Teriam sido identificados pelos ucranianos 11 centros usados pela Rússia para detenção de presos, sendo que em ao menos quatro deles há sinais de tortura. O Serviço de Segurança da Ucrânia (SBU), afirma que um desses espaços aparenta ter sido usado como “câmara de tortura” para “torturar brutalmente” civis ucranianos sob “condições desumanas”.
O presidente ucraniano Volodymyr Zelensky, que passou por Kherson no início desta semana, disse que “o exército russo deixou para trás as mesmas atrocidades que em outras regiões do país”.
Nos últimos dias, situação semelhante já havia sido identificada na cidade de Sniguriv, controlada por Moscou desde o dia 19 de março e libertada somente na semana passada. Ali, câmaras de tortura e covas coletivas foram encontradas, com sinais de a cidade também foi saqueada pelos antigos ocupantes.

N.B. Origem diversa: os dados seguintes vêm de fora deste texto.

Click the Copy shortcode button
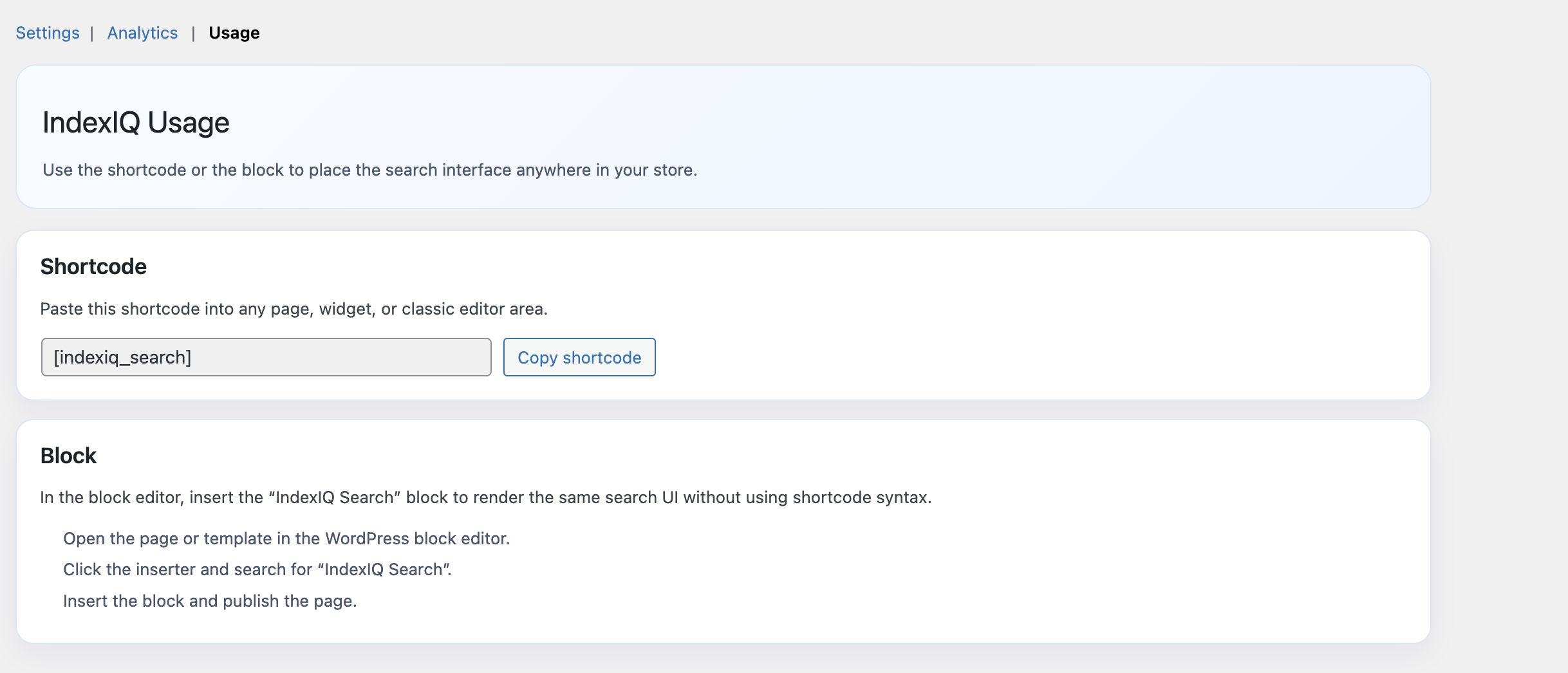Image resolution: width=1568 pixels, height=673 pixels. tap(579, 357)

Em Sniguriv, as câmaras de tortura foram encontradas na delegacia de polícia e até em restaurantes, relatou Ivan Kukhta, chefe da administração militar local. Segundo ele, houve relatos de que gritos podiam ser ouvidos ao longo de toda a cidade, com pessoas forçadas a sair de casa porque não suportavam ouvir o sofrimento de outros moradores detidos.
Em setembro, Kiev já havia denunciado a existência de ao menos dez câmaras de tortura em regiões antes ocupadas por Moscou. Um dos locais é a vila de Kozacha Lopan, a menos de dois quilômetros da fronteira russa e retomada no dia 11 de setembro em meio à grande contraofensiva ucraniana na região de Kharkiv.

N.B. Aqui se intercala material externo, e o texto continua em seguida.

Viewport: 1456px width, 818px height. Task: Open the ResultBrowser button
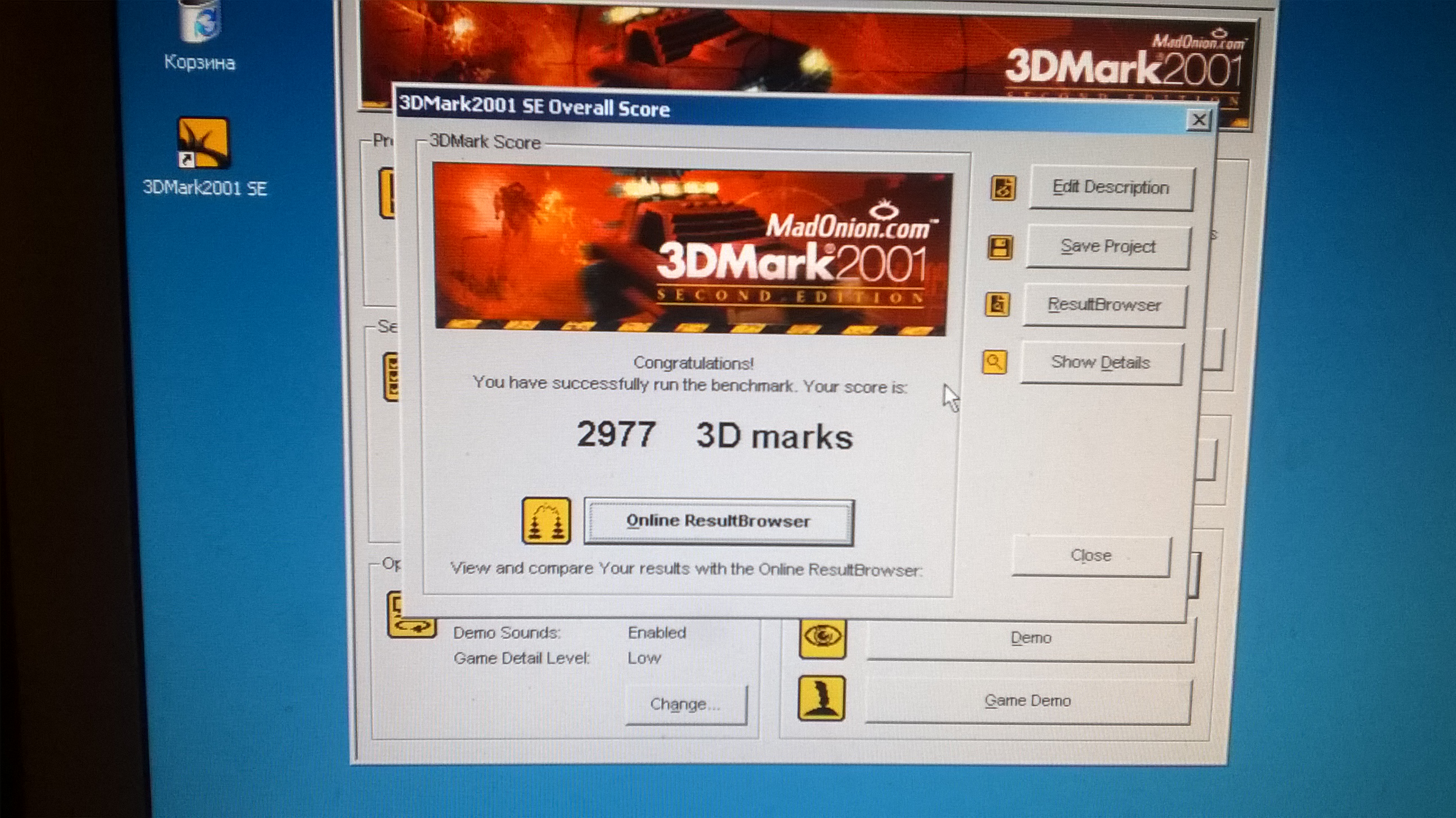pyautogui.click(x=1104, y=305)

Na vila, as autoridades locais teriam apreendido documentos que sugerem a criação de uma espécie de força policial pelas tropas russas durante o período de ocupação, bem como instrumentos de tortura elétrica usados contra os prisioneiros mantidos nas salas de detenção.
Já em Izyum, também em Kharkiv, foi encontrada uma vala comum com cerca de 450 corpos, segundo autoridades ucranianas.
Por que isso importa?
O governo ucraniano diz que estão em andamento investigações a respeito de mais de 25 mil crimes de guerra atribuídos às tropas russas durante o conflito. Em agosto, a procuradoria-geral do país disse que até ali havia identificado 135 pessoas ligadas a esses crimes, sendo que 15 acusados estão sob custódia.

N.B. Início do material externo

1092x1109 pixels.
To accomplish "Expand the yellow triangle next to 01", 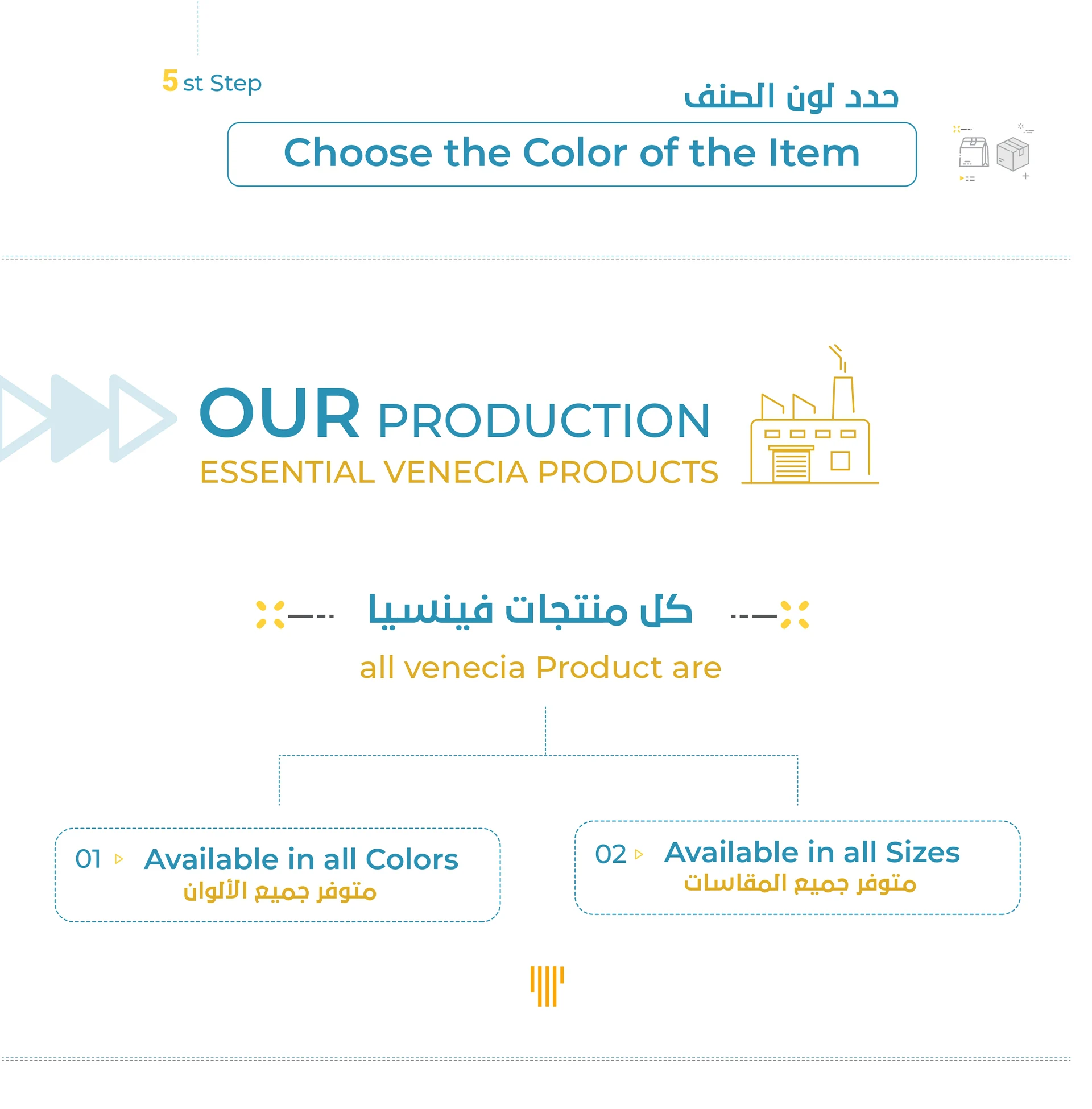I will pyautogui.click(x=119, y=859).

Segundo Yuriy Bilousov, chefe do departamento de crimes de guerra da procuradoria-geral ucraniana, 13 casos de violação do direito internacional já foram levados aos tribunais, com sete sentenças emitidas. Uma delas a do soldado russo Vadim Shishimarin, primeiro militar a enfrentar um processo do gênero em quase meio ano de conflito. Ele foi condenado à prisão perpétua em maio, por matar um civil desarmado no dia 28 de fevereiro.
As investigações de crimes de guerra conduzidas por Kiev contam com o suporte ocidental, que ajuda a financiar os esforços do governo ucraniano e também tem suas próprias equipes em ação. A Alemanha, por exemplo, disse no final de junho que analisa centenas de crimes de guerra possivelmente cometidos por tropas da Rússia.
Na mira das autoridades alemãs não estariam apenas os soldados do exército russo diretamente acusados de tais crimes. Também estariam sob investigação oficiais de alta patente e políticos suspeitos de ordenar os abusos.
Quem atua igualmente nesse sentido é o Tribunal Penal Internacional (TPI), que vê na guerra uma forma de reduzir as críticas recebidas desde sua fundação, há 20 anos. Nesse período, a corte conseguiu apenas três condenações por crimes de guerra e outras cinco por interferência na Justiça.
O TPI afirmou inclusive que planeja abrir ainda neste ano o primeiro caso contra as forças armadas da Rússia. Não foram revelados detalhes de qual poderia ser este primeiro processo, embora venha sendo debatida com Kiev a entrega de pelo menos um oficial russo ao tribunal. Trata-se de um prisioneiro de guerra disposto a testemunhar contra altos comandantes russos.
No início de junho, a Comissão Europeia anunciou que destinaria 7,25 milhões de euros ao TPI, a fim de apoiar as investigações. “Neste contexto, é crucial garantir o armazenamento seguro de provas fora da Ucrânia, bem como apoiar as investigações e processos por várias autoridades judiciárias europeias e internacionais”, disse o órgão na ocasião.